Où est Pierre et qui est Pierre?

Aldo Maria Valli a reçu une nouvelle lettre de don Minutella, ce prêtre italien excommunié pour avoir critiqué François: occasion de revenir sur la "rupture" entre les "deux Papes" dont les "notes" de Benoît XVI à propos de la pédophilie cléricale sont le symptôme visible (6/5/2019)

>>> Voir aussi:
¤ Un prêtre critique excommunié (I)
¤ Un prêtre critique excommunié (II)
¤ Benoît XVI-François: la fracture
¤ Dossier: Notes de Benoît sur le scandale des abus sexuels

 

Où est Pierre et qui est Pierre?


www.aldomariavalli.it
6 mai 2019
Ma traduction

* * *

Je voudrais revenir aujourd'hui sur la question des deux papes. Je le fais en publiant une lettre qui m'a été envoyée par don Alessandro Minutella et en précisant immédiatement que, bien que je ne la partage pas sur tout (don Minutella a beaucoup de certitudes, j'ai surtout des doutes), elle me semble opportune parce qu'effectivement, je ne pense pas que nous puissions continuer à vivre la situation actuelle comme si de rien était, alors que dans les faits, les contradictions émergent avec toute leur force et toute leur gravité.

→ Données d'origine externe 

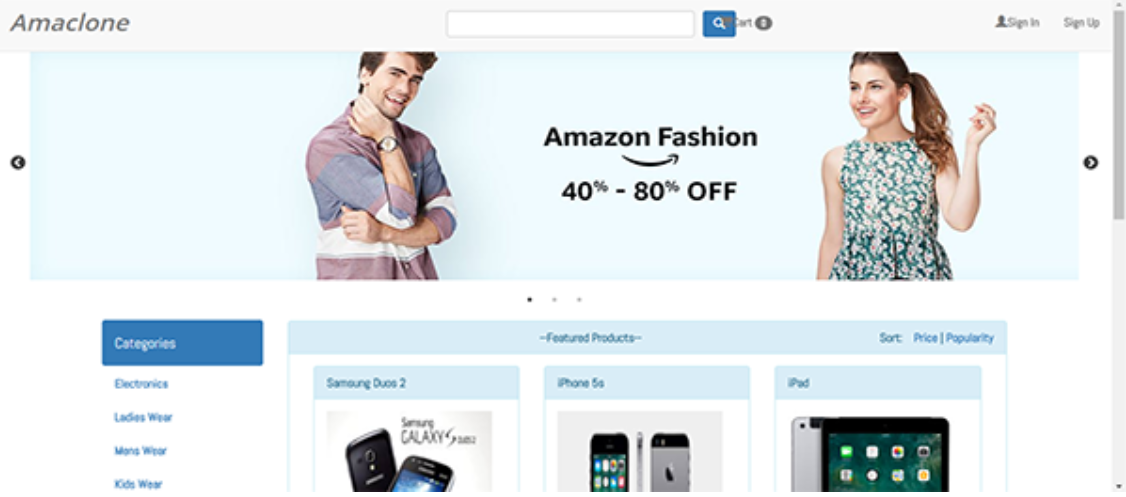Sort featured products by Price
Screen dimensions: 1126x497
coord(925,338)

La publication des Notes de Benoît XVI consacrées à la question des abus dans l'Église a marqué un point de non-retour. La décision de rompre le silence a quelque chose de troublant, d'autant plus que Joseph Ratzinger, non seulement - en dérogeant à sa décision de vivre caché - est intervenu sur un sujet très chaud, mais il l'a fait en soutenant des thèses qui vont à l'encontre de la position soutenue par François.

Derrière la forme, comme toujours, courtoise et compassée, le petit essai sur la question des abus a un contenu polémique qui ne peut être ignoré. Concrètement, Benoît XVI a dit: «Regardez, les choses ne sont pas comme ils voudraient vous le faire croire». Et s'il a senti le besoin de parler, cela signifie qu'il a perçu un grand danger.

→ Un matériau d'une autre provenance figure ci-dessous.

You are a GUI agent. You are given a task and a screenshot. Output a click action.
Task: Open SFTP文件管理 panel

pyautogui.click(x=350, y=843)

Bien sûr, on peut discuter (comme on l'a fait) des thèses de Benoît XVI, mais ici le problème est autre. Le problème, c'est que le Pape Benoît a voulu parler.

Je ne pense pas qu'en posant de telles questions, on puisse être accusé de complotisme. La question est importante. Dans les faits, la coexistence des deux papes continue à donner lieu à des tensions de plus en plus manifestes et à des questions qui n'ont pas encore trouvé de réponses adéquates, et tout cela ne peut être déclassé à la rubrique des anomalies temporaires.

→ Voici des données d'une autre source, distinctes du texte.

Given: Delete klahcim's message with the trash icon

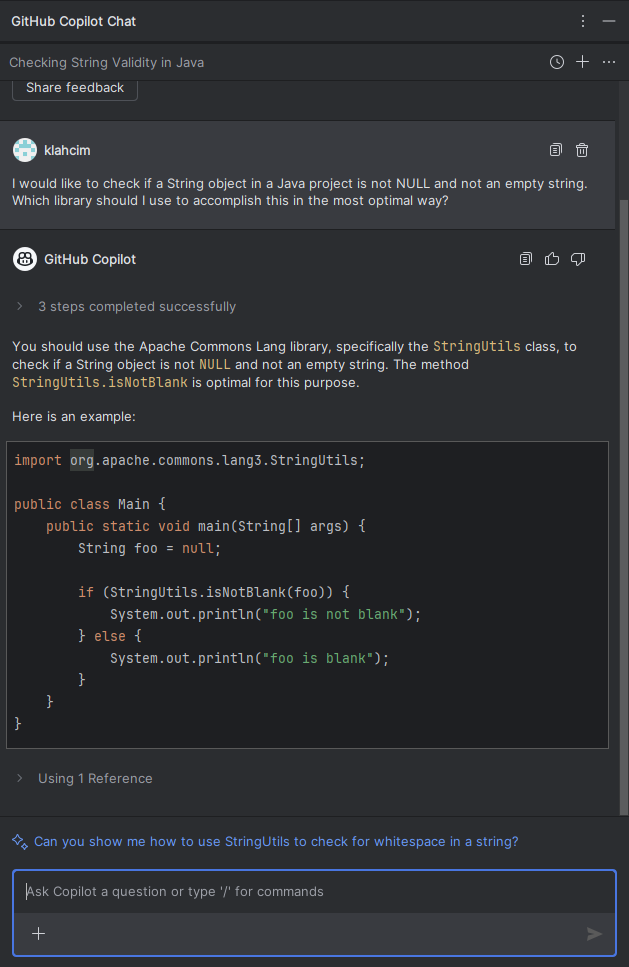Looking at the screenshot, I should (x=582, y=150).
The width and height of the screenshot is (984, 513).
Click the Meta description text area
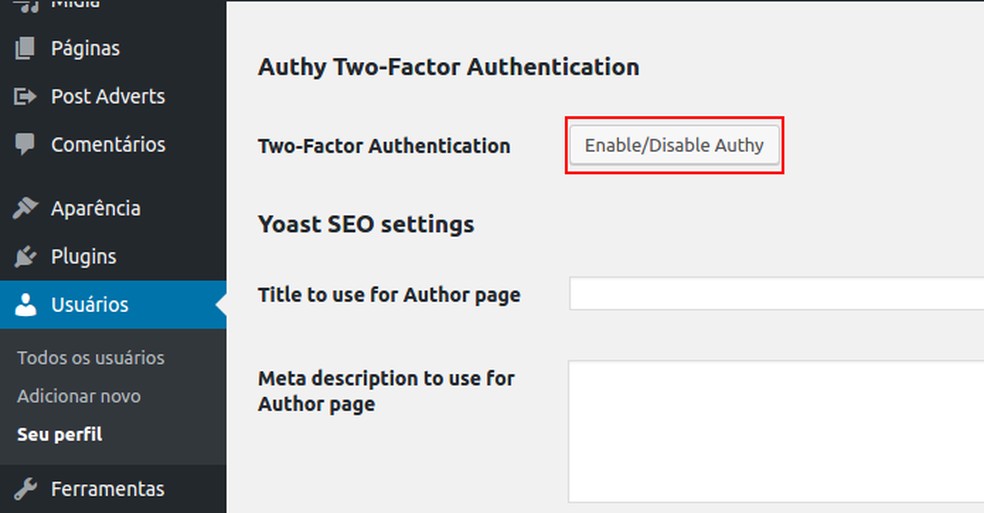pyautogui.click(x=776, y=431)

Comme l'a écrit à juste titre Sandro Magister, entre les deux papes, il y a maintenant une «fracture». Il n'y a pas d'autre mot. Cette fracture est confirmée par l'accueil glacial (pour ne pas dire agacé) réservé aux "Notes" par les médias du Vatican et par le silence de François, attitude qu'il assume chaque fois qu'il se sent mis à l'épreuve.

D'autre part, la réaction agitée de certains commentateurs en faveur de François, selon lesquels la cohabitation des deux papes ne serait possible que si Ratzinger disparaissait comme mort, montre que le nerf est à vif.

Et encore une fois la question revient: combien de temps sera-t-il possible de continuer avec la fiction que cette situation est normale et que tout va bien?

Aldo Maria Valli


Cher Dottore Valli, je viens tout juste de poser les deux derniers livres de Benoît XVI, récemment publiés en librairie. L'un est un ensemble d'écrits jusqu'à présent inédits qu'il a lui-même autorisé pour publication, comme nous le lisons dans la Préface. L'autre est un ensemble de réflexions sur un thème de plus en plus sensible, celui du dialogue interreligieux avec les juifs.

Le premier livre, intitulé Per amore, porte sur sa couverture la signature complète Benedictus PP XVI [PP signifie Pontifex pontificum (Pastor Pastorum), càd «pontife des pontifes», ou «pasteur des pasteurs, ndt]. Le fait qu'il s'agit d'une signature papale à plein titre ne nous échappe évidemment pas. L'autre livre - celui du dialogue judéo-chrétien - affronte avec le rabbin Arie Folger des thématiques tout à fait remarquables et il est présenté par Elio Guerriero, l'un des plus grands connaisseurs de la pensée de Hans Urs von Balthasar [et auteur de Benedetto XVI, Servitore di Dio e dell'umanità]. Au début du livre, intitulé Ebrei e cristiani (Juifs et chrétiens), on lit une brève déclaration de Mgr Georg Gänswein, secrétaire personnel de Benoît XVI, qui écrit: «Le Pape Benoît m'a chargé de remercier». L'adjectif "émérite" est absent. D'une manière solennelle et que je trouve surprenante, il n'est question que du Pape Benoît. Dans les deux cas, il semble presque que l'histoire ait été ramenée, comme par magie, plus de six ans en arrière, avant cette annus horribilis 2013.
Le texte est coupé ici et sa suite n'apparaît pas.